Jornalismo e arte

Imagem: Reprodução/FSP

Por Marina Amaral, da Agência Pública*

Belíssima a foto do presidente Lula ajeitando a gravata em frente a uma vidraça do Palácio do Planalto atingida por um tiro, que na imagem parece estar à altura do seu peito.

Publicada na Folha no dia seguinte à entrevista concedida por ele à repórter Natuza Nery, na quarta-feira (17), quando ele fala dos ataques de 8 de janeiro, torna-se ainda mais forte:

Lula na capa da Folha, em foto com múltipla exposição da fotógrafa Gabriela Biló (Reprodução)

“Eu fiquei com a impressão de que era o começo de um golpe de estado. Eu fiquei com a impressão inclusive de que o pessoal estava acatando ordem e orientação que o Bolsonaro deu durante muito tempo (…). Obviamente, o que vai provar são as investigações, mas a impressão que me deixava era isso; possivelmente esse Bolsonaro estava esperando pra voltar pro Brasil na glória de um golpe”, afirmou Lula na Globonews.
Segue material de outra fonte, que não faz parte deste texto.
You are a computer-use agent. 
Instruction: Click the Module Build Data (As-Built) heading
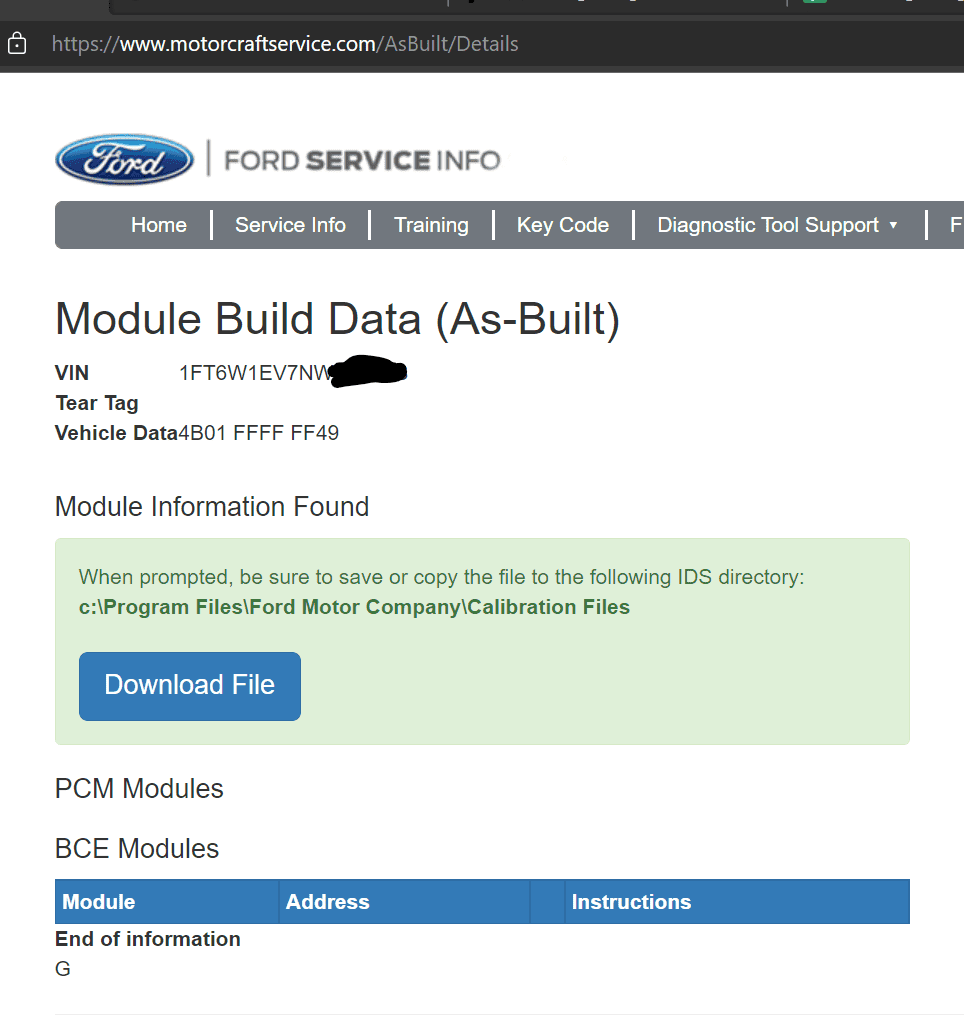[x=338, y=319]
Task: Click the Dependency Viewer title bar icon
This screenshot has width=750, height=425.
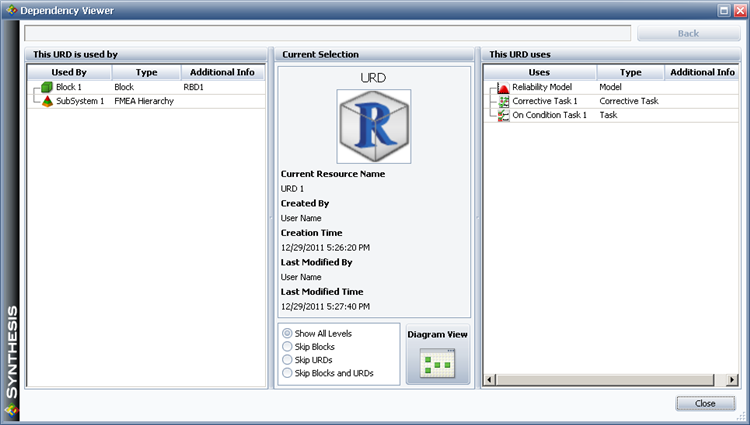Action: [11, 10]
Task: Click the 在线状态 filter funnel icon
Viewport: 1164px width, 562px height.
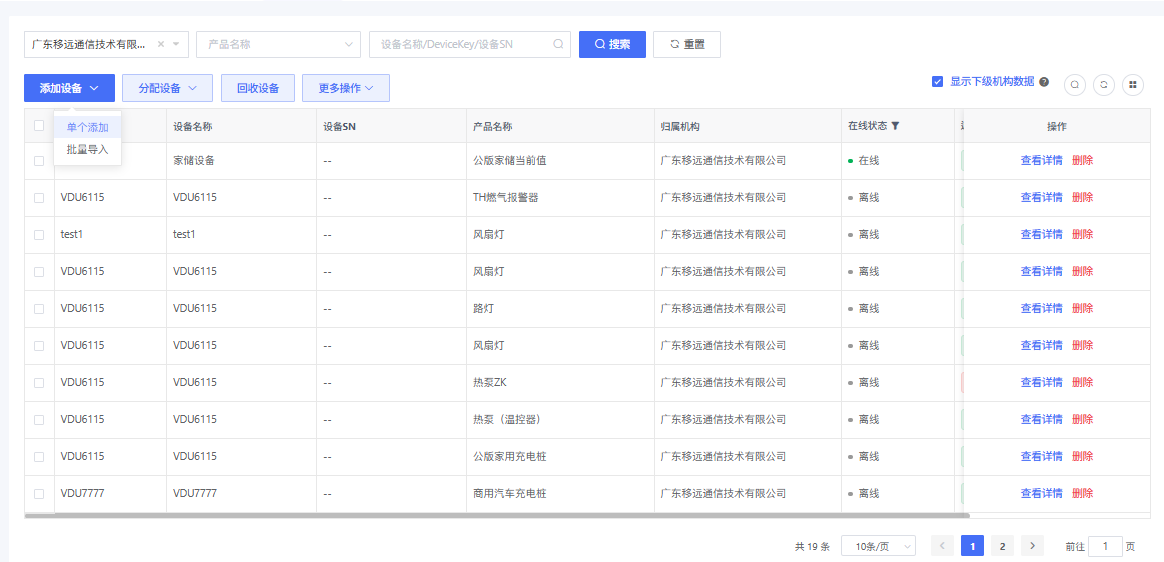Action: (895, 126)
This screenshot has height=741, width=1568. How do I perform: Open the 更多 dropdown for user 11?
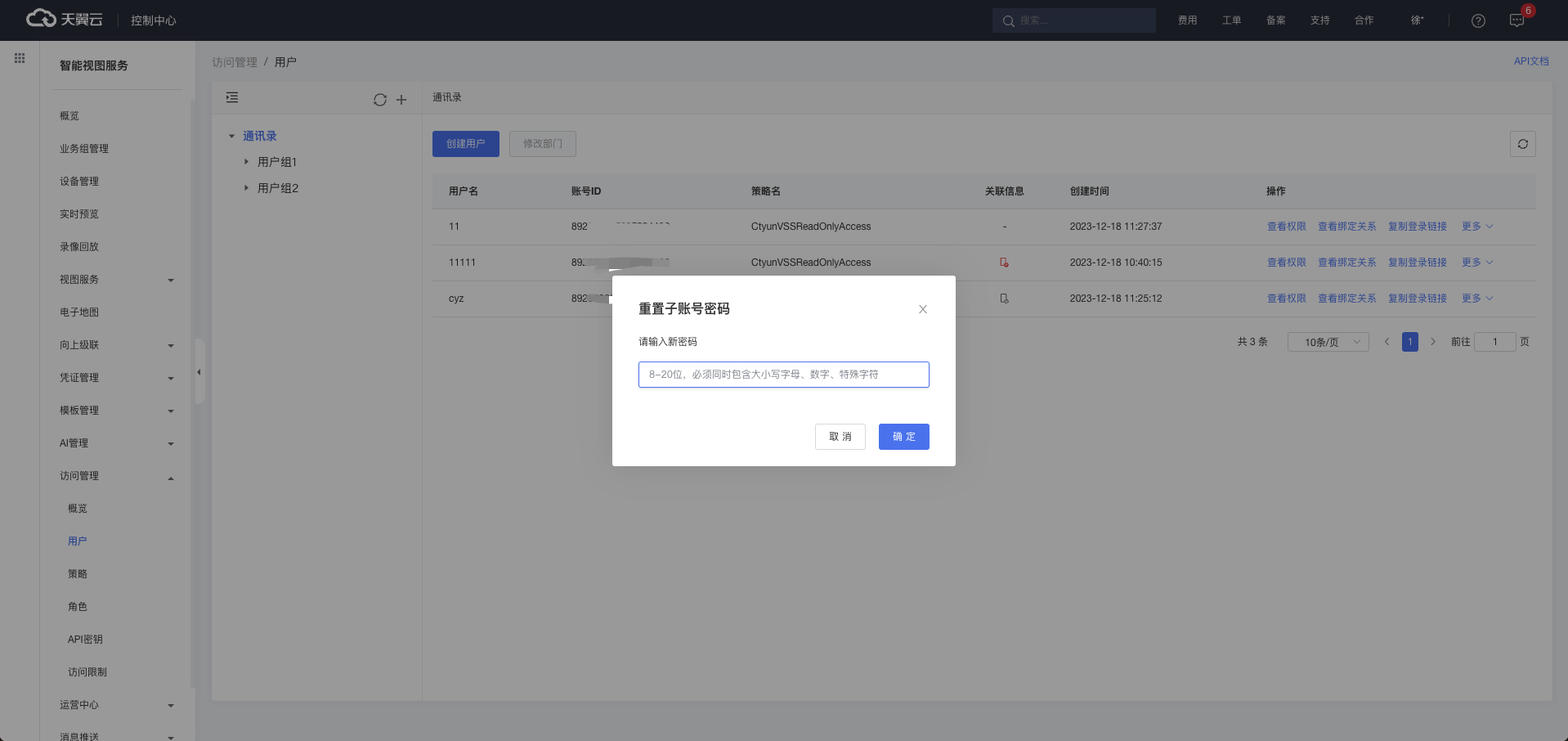[1476, 227]
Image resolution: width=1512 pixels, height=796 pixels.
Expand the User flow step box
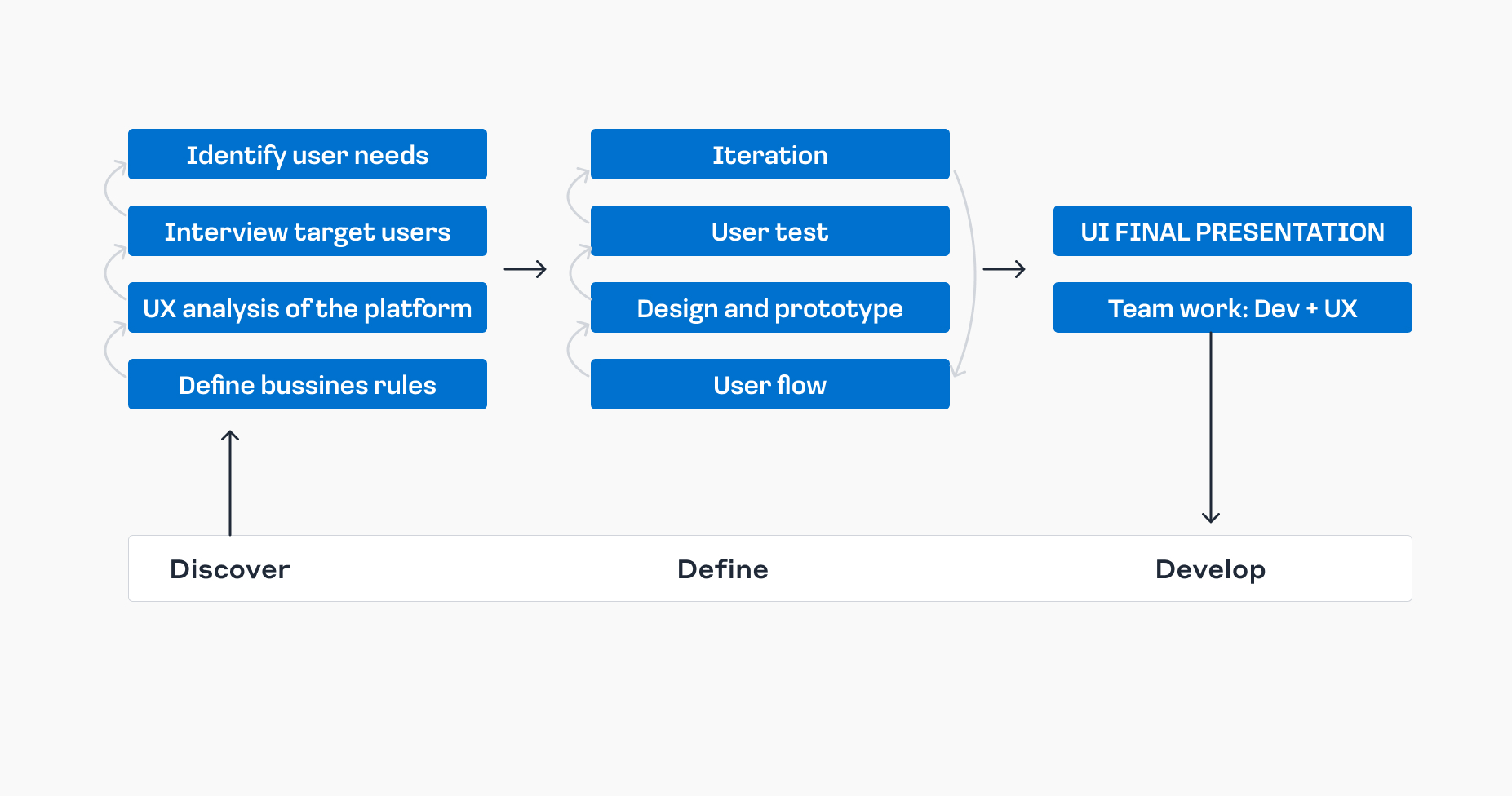coord(769,384)
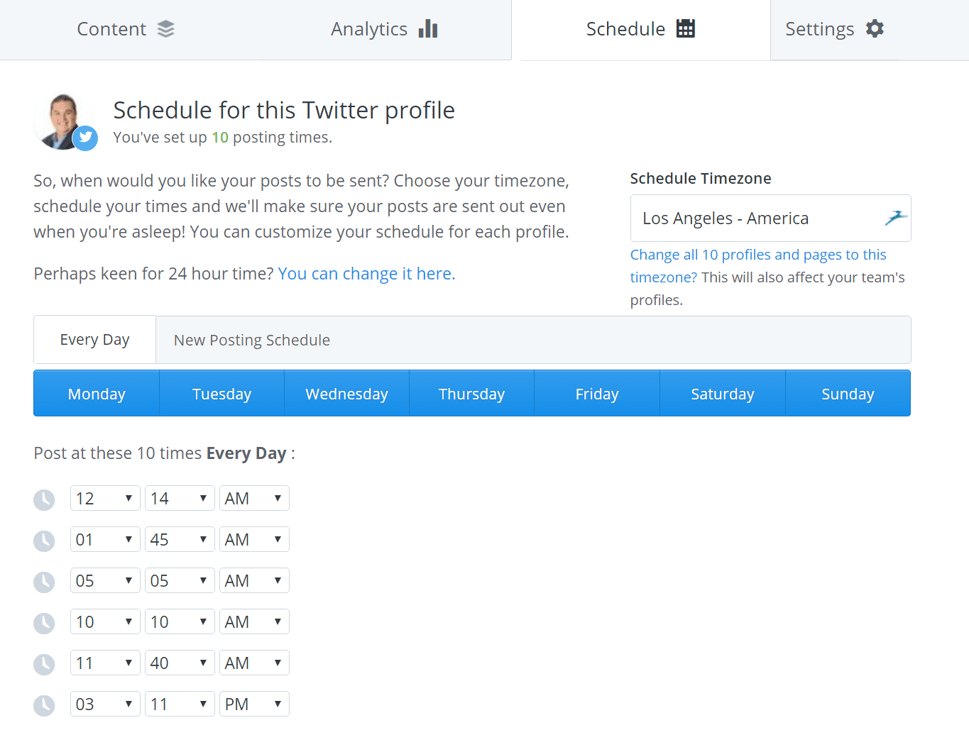
Task: Click the timezone field arrow icon
Action: 895,218
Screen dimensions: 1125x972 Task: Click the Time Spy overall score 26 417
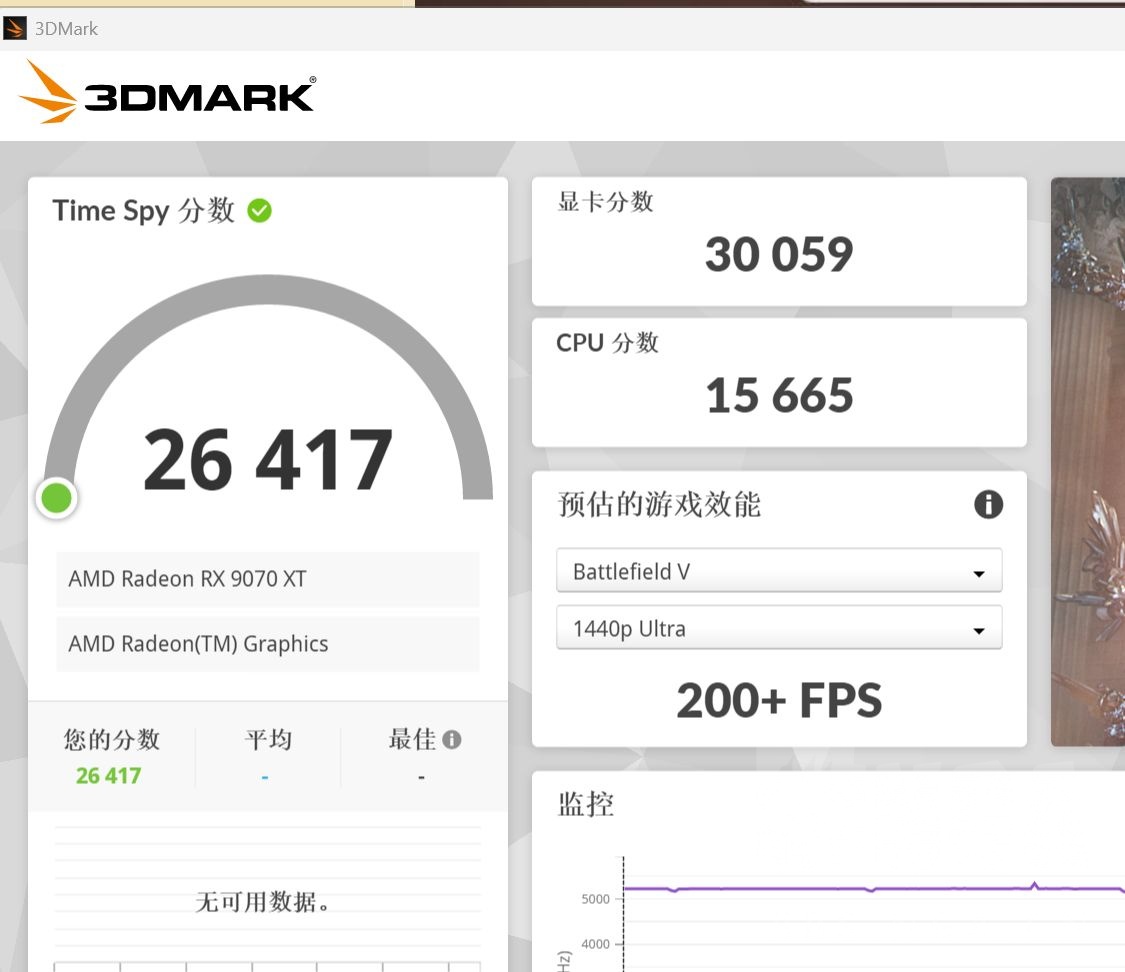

A foto, obtida através de múltipla exposição, como sinaliza corretamente a legenda, traduz com perfeição este momento em que a democracia se impõe, depois de alvejada pela “prática nazista, fascista, raivosa, a que não estamos acostumados no Brasil”, como descreveu Lula, referindo-se à invasão e ao quebra-quebra das sedes dos três poderes da República.

Mas há uma questão, prontamente levantada por jornalistas no Twitter e nas redações, como a da Agência Pública: é legítimo o uso de uma montagem, no caso a sobreposição de duas ou mais imagens, em fotos jornalísticas?

A resposta poderia ser afirmativa, se levarmos em conta que a fotógrafa Gabriela Biló imprimiu sua visão sobre o momento político através de um recurso técnico da câmera, que não se confunde com edição, nem com toscos photoshops usados por criadores de fake news.

A imagem, resultado da sobreposição de diferentes disparos no mesmo ambiente, foi criada entre seu olhar e a câmera, assim como um artista gráfico pode trazer uma imagem da realidade concebida em sua mente, ou um colunista escrever um texto que transmite uma leitura pessoal e impactante da conjuntura. Por isso, mereceria cuidado especial na publicação – uma montagem, por mais sofisticada que seja, não pode ilustrar notícias.

Fato: Lula não estava junto da janela com a marca de tiro na altura do peito quando a fotógrafa mirou a câmera para retratá-lo. Como explicou o nosso repórter e fotógrafo, José Cícero, um dos profissionais que consultei antes de escrever esse texto, “em uma perspectiva mais artística, acredito que esse tipo de técnica é mais adequada e dialoga bem com este contexto, no entanto, para fotojornalismo é mais arriscado – pode gerar muitas interpretações. No meu humilde ponto de vista, o fotojornalismo também deve ser fiel ao fato. Nesta foto, pelo que entendi, este fato não aconteceu”.

Ao ser utilizada na capa de um jornal, onde se espera que títulos e informações se refiram a fatos relevantes e reais, a foto, icônica sem dúvida, traz confusão (meu filho, de 20 anos, reagiu aflito: “o Lula tomou um tiro?”).

Menos desavisados, outros a viram como uma proposital e falsa imagem de vulnerabilidade do presidente, interpretação induzida pela manchete sem conexão com a foto, que parece ter sido construída para se aproveitar da foto:

“No foco de Lula, presença militar no Planalto é recorde”. No texto, o jornal esclarece que os dados são do governo Bolsonaro (novembro de 2022) e que 13 militares do Gabinete de Segurança Nacional (GSI) foram exonerados, além dos 40 que trabalhavam no Palácio do Alvorada, residência do presidente da República.

Acredito que a foto de Gabriela Biló é potente, capaz de despertar reflexão e emoções sobre o momento de conflito e superação que vive o país. Também provoca o público e permite várias interpretações – eu mesma vi no meio sorriso de Lula, enquanto ajeita a gravata, uma mensagem de resistência. Mas essa talvez seja mais uma função da arte do que o jornalismo, como notou José Cícero.

Em tempos de obscuridade e confusão, o jornalismo tem que ser fonte límpida de informações. Polêmicas podem trazer audiência mas arriscam atingir o que o jornalismo tem de mais precioso: a credibilidade baseada na fidelidade aos fatos. E, como disse o presidente Lula na mesma entrevista, “com a democracia não se pode brincar”.

Uma boa semana para nós e um obrigada especial aos 2 mil aliados da Agência Pública que acreditam no nosso jornalismo investigativo como ferramenta para qualificar e ampliar o debate democrático. E vamos juntos abrir a caixa-preta do governo Bolsonaro!